Productivity:   Product   Integration     
          Passing metadata along the stack  




Impact of Corporate Size and Business Models


Pentaho is a much more integrated product than OBIEE, and its high level of integration and the ease with which a developer can move back and forth across the stack leads to a very substantial increase in productivity. The differences in the levels of integration seem to come from:


*  An understanding of, and a focus by, Pentaho’s architects on the challenges that IT managers face on a daily basis when it comes to delivering new business requirements quickly – when it comes to some OBIEE enhancements we are often left wondering whether its architects have ever used the product in a real-world application;


*  The relatively small size of Pentaho, which means that the architects of its different BI stack components interact with one another – the size of Oracle inevitably lends itself to a more “siloed” approach to product development and enhancement;


*  The ease with which own-build product components can be integrated – it would be impractical, from a financial perspective, for Oracle to substantially re-architect the disparate bought-in products that make up its BI suite.

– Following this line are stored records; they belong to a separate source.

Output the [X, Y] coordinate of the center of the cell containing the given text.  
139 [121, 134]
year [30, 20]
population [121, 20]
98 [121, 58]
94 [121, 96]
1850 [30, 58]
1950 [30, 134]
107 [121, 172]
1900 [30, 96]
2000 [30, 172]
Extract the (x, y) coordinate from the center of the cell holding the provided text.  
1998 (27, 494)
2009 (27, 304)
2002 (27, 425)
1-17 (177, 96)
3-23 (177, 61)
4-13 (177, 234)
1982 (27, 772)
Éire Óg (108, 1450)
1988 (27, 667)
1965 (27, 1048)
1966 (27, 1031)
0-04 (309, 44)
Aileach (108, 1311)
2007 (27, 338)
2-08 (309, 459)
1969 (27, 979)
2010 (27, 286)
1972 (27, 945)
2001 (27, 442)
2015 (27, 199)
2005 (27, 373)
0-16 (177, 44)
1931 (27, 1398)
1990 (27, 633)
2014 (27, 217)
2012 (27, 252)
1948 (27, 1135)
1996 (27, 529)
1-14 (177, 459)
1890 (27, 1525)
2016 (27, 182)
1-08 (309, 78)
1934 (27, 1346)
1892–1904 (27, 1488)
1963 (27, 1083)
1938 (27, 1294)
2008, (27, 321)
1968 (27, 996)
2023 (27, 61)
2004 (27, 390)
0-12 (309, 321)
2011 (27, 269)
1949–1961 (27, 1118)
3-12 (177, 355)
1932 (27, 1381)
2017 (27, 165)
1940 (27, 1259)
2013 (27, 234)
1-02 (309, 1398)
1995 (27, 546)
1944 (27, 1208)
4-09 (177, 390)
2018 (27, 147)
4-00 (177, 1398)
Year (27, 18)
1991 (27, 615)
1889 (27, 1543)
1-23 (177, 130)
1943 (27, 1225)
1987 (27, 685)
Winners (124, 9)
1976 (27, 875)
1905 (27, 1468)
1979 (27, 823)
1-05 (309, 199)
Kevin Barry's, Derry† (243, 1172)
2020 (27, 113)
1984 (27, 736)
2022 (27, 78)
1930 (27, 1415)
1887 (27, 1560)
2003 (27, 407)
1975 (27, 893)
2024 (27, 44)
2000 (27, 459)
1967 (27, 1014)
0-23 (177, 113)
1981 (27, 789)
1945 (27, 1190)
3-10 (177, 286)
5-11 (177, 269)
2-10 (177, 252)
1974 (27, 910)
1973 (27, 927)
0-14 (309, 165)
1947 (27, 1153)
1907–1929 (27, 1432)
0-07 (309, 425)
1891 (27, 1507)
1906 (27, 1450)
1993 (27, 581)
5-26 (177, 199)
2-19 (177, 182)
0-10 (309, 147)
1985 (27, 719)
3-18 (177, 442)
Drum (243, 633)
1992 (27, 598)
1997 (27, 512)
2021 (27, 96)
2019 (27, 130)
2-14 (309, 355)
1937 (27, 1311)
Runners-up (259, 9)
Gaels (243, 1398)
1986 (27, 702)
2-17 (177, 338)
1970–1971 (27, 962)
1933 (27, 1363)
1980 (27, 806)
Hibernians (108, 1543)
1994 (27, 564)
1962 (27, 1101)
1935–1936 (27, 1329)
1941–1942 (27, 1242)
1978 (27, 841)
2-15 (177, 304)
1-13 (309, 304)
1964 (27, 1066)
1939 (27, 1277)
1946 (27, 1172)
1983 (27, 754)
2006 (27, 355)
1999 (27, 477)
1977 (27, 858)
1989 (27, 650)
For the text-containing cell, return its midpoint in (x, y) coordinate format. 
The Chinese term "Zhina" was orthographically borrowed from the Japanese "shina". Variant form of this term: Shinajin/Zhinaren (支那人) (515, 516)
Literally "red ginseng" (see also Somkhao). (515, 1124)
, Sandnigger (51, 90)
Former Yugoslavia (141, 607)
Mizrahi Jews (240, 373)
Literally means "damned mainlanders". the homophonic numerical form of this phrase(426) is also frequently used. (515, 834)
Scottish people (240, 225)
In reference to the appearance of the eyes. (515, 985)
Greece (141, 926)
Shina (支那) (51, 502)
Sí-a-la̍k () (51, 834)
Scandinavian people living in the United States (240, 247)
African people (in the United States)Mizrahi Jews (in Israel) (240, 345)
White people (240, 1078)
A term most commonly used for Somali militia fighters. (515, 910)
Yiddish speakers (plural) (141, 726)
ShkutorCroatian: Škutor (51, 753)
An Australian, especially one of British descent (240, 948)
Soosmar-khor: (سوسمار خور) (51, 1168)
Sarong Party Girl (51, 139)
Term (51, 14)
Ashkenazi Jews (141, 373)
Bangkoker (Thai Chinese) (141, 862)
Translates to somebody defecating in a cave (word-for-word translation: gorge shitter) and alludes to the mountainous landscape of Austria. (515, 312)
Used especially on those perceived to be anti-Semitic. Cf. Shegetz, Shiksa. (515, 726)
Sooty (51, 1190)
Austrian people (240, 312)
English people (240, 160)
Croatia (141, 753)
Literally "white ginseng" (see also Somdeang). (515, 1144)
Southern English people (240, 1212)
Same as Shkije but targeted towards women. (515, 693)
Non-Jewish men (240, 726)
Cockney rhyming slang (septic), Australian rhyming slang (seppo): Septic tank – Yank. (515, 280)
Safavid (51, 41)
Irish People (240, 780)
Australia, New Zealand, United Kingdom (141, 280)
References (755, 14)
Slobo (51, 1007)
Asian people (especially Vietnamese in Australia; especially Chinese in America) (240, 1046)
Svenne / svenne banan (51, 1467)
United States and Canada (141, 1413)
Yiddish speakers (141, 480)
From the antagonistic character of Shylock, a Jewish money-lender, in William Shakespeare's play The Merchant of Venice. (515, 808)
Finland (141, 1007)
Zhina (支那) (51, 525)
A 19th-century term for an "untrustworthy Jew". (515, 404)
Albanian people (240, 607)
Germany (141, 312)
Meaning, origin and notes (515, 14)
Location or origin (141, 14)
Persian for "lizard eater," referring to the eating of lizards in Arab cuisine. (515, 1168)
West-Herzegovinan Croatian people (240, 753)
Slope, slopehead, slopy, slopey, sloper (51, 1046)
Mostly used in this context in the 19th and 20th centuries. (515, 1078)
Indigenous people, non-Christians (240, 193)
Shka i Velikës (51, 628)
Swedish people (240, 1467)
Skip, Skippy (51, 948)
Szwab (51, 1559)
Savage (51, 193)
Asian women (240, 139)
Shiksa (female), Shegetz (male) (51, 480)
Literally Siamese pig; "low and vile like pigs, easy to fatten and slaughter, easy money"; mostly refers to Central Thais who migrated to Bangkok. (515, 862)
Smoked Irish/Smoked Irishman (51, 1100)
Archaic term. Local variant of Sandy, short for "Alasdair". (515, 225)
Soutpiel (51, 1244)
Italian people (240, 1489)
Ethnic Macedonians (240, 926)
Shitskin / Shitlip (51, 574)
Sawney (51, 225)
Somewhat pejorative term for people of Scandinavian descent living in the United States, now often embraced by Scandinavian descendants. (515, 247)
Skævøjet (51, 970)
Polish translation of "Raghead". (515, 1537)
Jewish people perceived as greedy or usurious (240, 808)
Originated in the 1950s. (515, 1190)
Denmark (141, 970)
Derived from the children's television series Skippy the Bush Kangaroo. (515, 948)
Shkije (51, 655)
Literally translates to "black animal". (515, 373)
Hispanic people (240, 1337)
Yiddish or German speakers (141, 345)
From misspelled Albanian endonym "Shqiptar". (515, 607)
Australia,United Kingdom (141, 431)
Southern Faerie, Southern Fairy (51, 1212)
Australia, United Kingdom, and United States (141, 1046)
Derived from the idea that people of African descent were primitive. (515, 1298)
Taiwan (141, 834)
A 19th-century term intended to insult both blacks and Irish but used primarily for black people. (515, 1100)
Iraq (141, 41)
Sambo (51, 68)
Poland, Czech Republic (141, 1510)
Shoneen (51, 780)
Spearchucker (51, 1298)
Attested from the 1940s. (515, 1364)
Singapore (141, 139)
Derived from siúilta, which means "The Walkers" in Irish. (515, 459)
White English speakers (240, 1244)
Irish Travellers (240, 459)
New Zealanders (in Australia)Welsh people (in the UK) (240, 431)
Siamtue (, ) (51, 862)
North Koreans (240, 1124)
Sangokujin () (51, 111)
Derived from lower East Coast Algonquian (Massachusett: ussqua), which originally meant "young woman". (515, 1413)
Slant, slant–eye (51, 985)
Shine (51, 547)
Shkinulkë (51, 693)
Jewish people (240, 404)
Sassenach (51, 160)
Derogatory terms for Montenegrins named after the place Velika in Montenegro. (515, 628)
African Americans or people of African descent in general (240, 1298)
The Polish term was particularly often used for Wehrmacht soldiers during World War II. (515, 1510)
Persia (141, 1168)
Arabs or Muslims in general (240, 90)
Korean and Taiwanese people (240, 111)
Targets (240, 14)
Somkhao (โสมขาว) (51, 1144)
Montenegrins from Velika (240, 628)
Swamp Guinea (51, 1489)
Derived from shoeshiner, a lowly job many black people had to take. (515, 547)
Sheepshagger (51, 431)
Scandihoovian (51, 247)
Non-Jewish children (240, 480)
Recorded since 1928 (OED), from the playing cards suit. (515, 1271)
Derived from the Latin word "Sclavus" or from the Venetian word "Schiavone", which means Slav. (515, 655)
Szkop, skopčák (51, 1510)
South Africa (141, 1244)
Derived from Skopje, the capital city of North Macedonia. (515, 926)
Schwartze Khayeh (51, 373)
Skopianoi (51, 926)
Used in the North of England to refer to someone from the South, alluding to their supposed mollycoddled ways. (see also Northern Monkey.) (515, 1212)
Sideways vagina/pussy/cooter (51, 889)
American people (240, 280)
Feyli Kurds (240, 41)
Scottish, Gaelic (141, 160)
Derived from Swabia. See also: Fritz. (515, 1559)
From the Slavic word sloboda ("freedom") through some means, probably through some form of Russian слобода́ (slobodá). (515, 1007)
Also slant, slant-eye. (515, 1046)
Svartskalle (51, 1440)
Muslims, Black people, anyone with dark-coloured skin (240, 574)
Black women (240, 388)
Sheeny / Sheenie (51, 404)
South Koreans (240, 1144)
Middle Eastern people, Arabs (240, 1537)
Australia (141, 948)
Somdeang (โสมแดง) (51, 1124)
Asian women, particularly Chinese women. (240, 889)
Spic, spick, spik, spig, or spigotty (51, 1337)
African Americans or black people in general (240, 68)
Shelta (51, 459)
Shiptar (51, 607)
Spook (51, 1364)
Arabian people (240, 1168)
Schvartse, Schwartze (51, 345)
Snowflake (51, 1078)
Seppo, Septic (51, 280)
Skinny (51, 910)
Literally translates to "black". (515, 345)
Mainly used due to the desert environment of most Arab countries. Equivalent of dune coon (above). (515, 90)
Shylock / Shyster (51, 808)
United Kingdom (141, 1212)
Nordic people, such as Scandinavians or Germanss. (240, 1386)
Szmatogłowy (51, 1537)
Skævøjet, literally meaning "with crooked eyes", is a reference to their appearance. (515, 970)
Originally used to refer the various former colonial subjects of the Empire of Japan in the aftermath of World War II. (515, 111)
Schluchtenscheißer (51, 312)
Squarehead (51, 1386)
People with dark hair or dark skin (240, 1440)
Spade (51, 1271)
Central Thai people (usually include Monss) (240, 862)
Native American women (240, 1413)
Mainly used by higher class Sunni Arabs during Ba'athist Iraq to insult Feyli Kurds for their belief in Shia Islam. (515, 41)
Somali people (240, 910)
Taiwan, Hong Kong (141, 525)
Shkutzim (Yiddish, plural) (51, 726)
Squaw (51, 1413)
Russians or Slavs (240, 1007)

Oracle’s business model, as with the other major BI vendors, is essentially that of being a very large-scale systems integrator: acquire products, rebrand them, and hope that the rebranding will, in and of itself, generate increased revenues; the downside is that the high costs of acquisitions do not permit much redesign beyond “look and feel” changes to the interfaces of the acquired products.


We can expect Pentaho to retain an advantage here, even as it grows in size: as long as its community development arm remains strong, new and enhanced functionality from independent developers will always be coming along, and the cost of productionizing the best of this functionality is likely to be modest.


To be more specific, let’s look at how integration differs between the two products by way of some examples.



Elimination of Redundancy


With OBIEE, ad hoc reporting (Answer & Dashboards) and pixel-perfect reporting (BI Publisher) remain for the most part (security aside) completely separate reporting applications, even where there is common functionality that in a well-integrated product would be consolidated; for example, if you want to schedule an A&D report there is one set of screens, but if you want to schedule a BI Publisher report then there is another.


Pentaho takes a much more rational approach, in that common functionality is implemented just once; for example, while there is a separate design tool for pixel-perfect reporting (Report Designer), a report once created can be published to the BA Server Repository, from where it can be scheduled in the same manner as the ad hoc reports (Analysis Reports) created using the User Console.



User-Created Metadata Models


With OBIEE, if there are no subject area items that support the report you wish to create then as a business user you’re stuck (you can create new reports in production but not new subject area items). You have to put in a request to IT, who will schedule a developer to modify a copy of the RPD offline, and which will, following testing, be used to replace the existing one in production, making the new subject area items available. How long will it take? A week if you’re lucky. A month if you’re not. But when did you want it? Now!


Pentaho has a far more thought-through approach to data access. A production user (or developer) with the requisite permissions can:


*  Connect to an existing, or a new, datasource, and


*  Use a wizard to easily construct a new subject area (one that is independent of existing subject areas, so there’s no need for testing and no danger of impacting existing functionality by using that subject area in production).


So, following what amounts to no more than 5-10 minutes work and without recourse to IT, production reports can be built immediately using the newly created subject area.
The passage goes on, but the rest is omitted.